The improvement in picture quality is immense over the rather blurred DVD experience. As it opens with a misty dawn and the twitter of birds, we see the young and feisty Elizabeth Bennet (played with a magical touch and staggering assurance by Kiera Knightly) walking with a book. But it's not until she crosses the courtyard of her home that the real quality kicks in - and it's a wow. The picture takes you aback - it wasn't this good in the cinema I can tell you...

It isn't perfect throughout by any means though. Because they were going for authenticity, a lot of the early evening and dark night sequences are shot in candlelit rooms (as they would have lived), so you get fuzziness in the definition... But once you get out into the countryside or inside one of the great halls of stately homes - where proper lighting prevailed - the picture quality is beautiful.

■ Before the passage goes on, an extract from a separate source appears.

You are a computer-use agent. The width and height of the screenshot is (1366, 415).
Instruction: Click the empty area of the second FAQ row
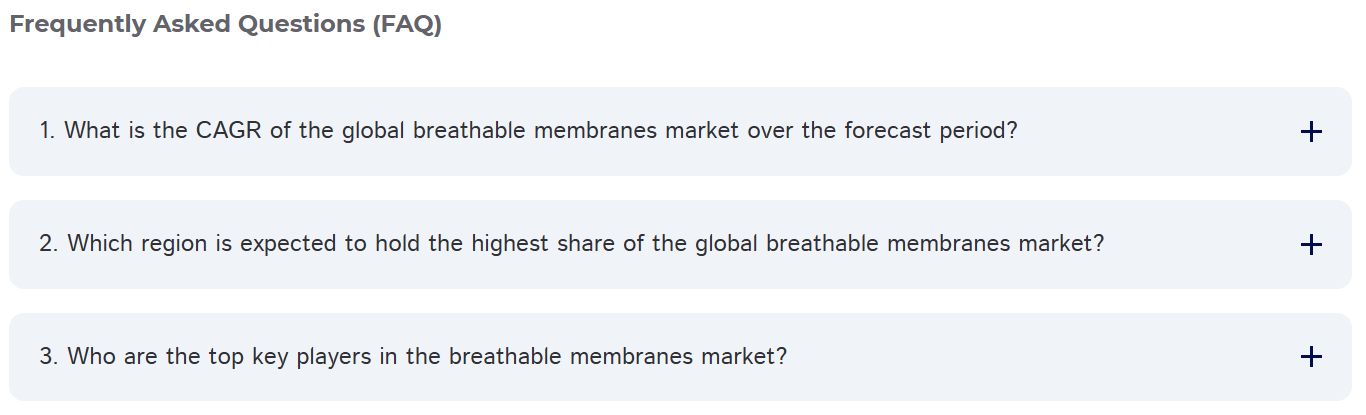[1200, 245]
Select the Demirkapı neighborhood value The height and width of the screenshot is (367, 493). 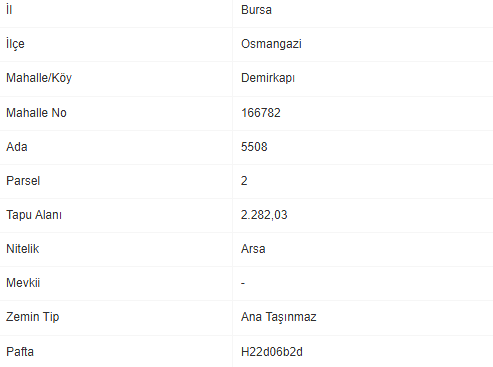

There is one famous dream sequence where only Kiera's closed eyes fill the screen - she is dreaming of standing on the cliff edge - the clarity is gobsmacking. You also notice the weave of the clothing, the dirt on the hemlines, the ever so slightly unkempt hair - the attention to detail is great.

Directed by Joe Wright and released in late 2005, the film version was living in the shadow of the legendary 6-part BBC production from 1995 - so the movie had a lot on its shoulders and admirably rose to the task. Another trump card was Dario Marianelli's lush piano score (Oscar nominated) swirling around the scenes like a graceful swan.

In the cinema, it was a delight to look and experience - but sitting at home and watching it in real definition is a far more rewarding and illuminating experience. The acting chops on display is right across the board and apart from a slightly jarring ending, it had the hallmarks of a shoot that was fun and supremely confident in its delivery. I know others will cite the BBC production as definitive - but I think there's more than enough room on my shelf for both.

Matthew MacFadyen, Brenda Blethyn, Rosamund Pike, Carey Mulligan, Judy Dench, Tom Hollander - they were a cleverly chosen cast - and Rupert Friend won the heart of the lovely Kiera (which might explain the ethereal beauty of her performance). But it's the stunning adaptation of Jane Austen's novel by DEBORAH MOGGACH that is the real hero of the day. There is a sequence when Elizabeth and Darcy finally face off against each other in the rain - the dialogue is to die for - and should have been Oscar rewarded. As a dabbler in screenplays myself, I can't stress enough just how good the work here is - dazzling stuff.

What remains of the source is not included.